§ TEXT EXCERPT:
----------

Apologies for flooding the list. I was updating the table when I should update the view.
That's the price for working after a regular day job.
Regards,
Geraldo Lopes de Souza
2011/4/16 Geraldo Lopes de Souza <geraldo.ls@gmail.com>
Hi,
I'm trying to implement tenant view filter with postgres. The docs says
"Rewrite rules don't have a separate owner. The owner of a relation (table or view) is automatically the owner of the rewrite rules that are defined for it. The PostgreSQL rule system changes the behavior of the default access control system. Relations that are used due to rules get checked against the privileges of the rule owner, not the user invoking the rule. This means that a user only needs the required privileges for the tables/views that he names explicitly in his queries."
Postgres 9.0.3
I can confirm that on insert and delete rules: (do nothing ones ommited)

----------

§ PROBLEMS AND TASKS:
a – In the mailing-list message about PostgreSQL rewrite rules, restate the quoted paragraph that begins "Rewrite rules don't have a separate owner" as a bulleted list, keeping its main facts.
b – Transcribe the mailing-list message about PostgreSQL rewrite rules word for word, starting at "Apologies for flooding" and ending after "nothing ones ommited)".
c – Extend the mailing-list message about PostgreSQL rewrite rules by writing the next part after its final line.

§ DATA:
----------

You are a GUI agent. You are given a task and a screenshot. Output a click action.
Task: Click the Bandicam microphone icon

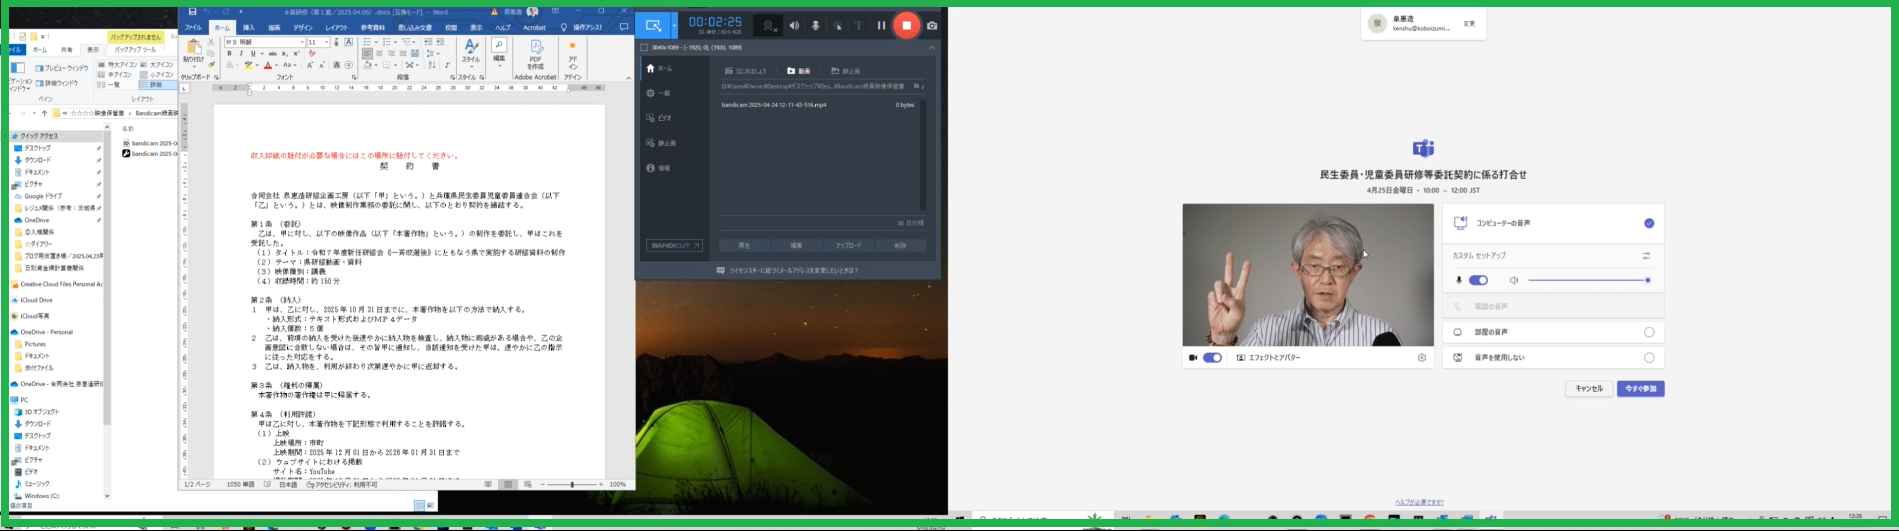815,26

----------

§ ANSWER SET:
a –
- Rewrite rules have no separate owner. The owner of the table or view a rule is defined for automatically owns that rule.
- The PostgreSQL rule system changes how the default access control system behaves.
- Relations used because of rules are checked against the rule owner's privileges, not those of the user who invokes the rule.
- A user therefore needs privileges only on the tables and views named explicitly in that user's queries.

b –
Apologies for flooding the list. I was updating the table when I should update the view.
That's the price for working after a regular day job.
Regards,
Geraldo Lopes de Souza
2011/4/16 Geraldo Lopes de Souza <geraldo.ls@gmail.com>
Hi,
I'm trying to implement tenant view filter with postgres. The docs says
"Rewrite rules don't have a separate owner. The owner of a relation (table or view) is automatically the owner of the rewrite rules that are defined for it. The PostgreSQL rule system changes the behavior of the default access control system. Relations that are used due to rules get checked against the privileges of the rule owner, not the user invoking the rule. This means that a user only needs the required privileges for the tables/views that he names explicitly in his queries."
Postgres 9.0.3
I can confirm that on insert and delete rules: (do nothing ones ommited)

c –
create rule tnt_operadora_insert as
on insert to tnt_operadora
where new.tenant_id = current_tenant()
do instead
insert into operadora (id, tabeladecobranca, versaodoxml, nome, numeronaoperadora, testedouble, registroans, "version", tenant_id)
values (new.id, new.tabeladecobranca, new.versaodoxml, new.nome, new.numeronaoperadora, new.testedouble, new.registroans, new.version, new.tenant_id);
create rule tnt_operadora_del as
on delete to tnt_operadora
where old.tenant_id=current_tenant()
do instead
delete from operadora
where tenant_id=old.tenant_id and
id=old.id;
the view is tnt_operadora is a proxy for operadora table and to insert into or delete from this view the user needs privileges to the view only docs says.
GRANT SELECT,INSERT,UPDATE,DELETE ON TNT_OPERADORA TO PUBLIC;
For update rule that's not the case:
create rule tnt_operadora_upd as
on update to tnt_operadora
where old.tenant_id = current_tenant() and
new.tenant_id = old.tenant_id
do instead
update operadora
set
tabeladecobranca = new.tabeladecobranca,
versaodoxml = new.versaodoxml,
nome = new.nome,
numeronaoperadora = new.numeronaoperadora,
testedouble = new.testedouble,
registroans = new.registroans,
"version" = new."version"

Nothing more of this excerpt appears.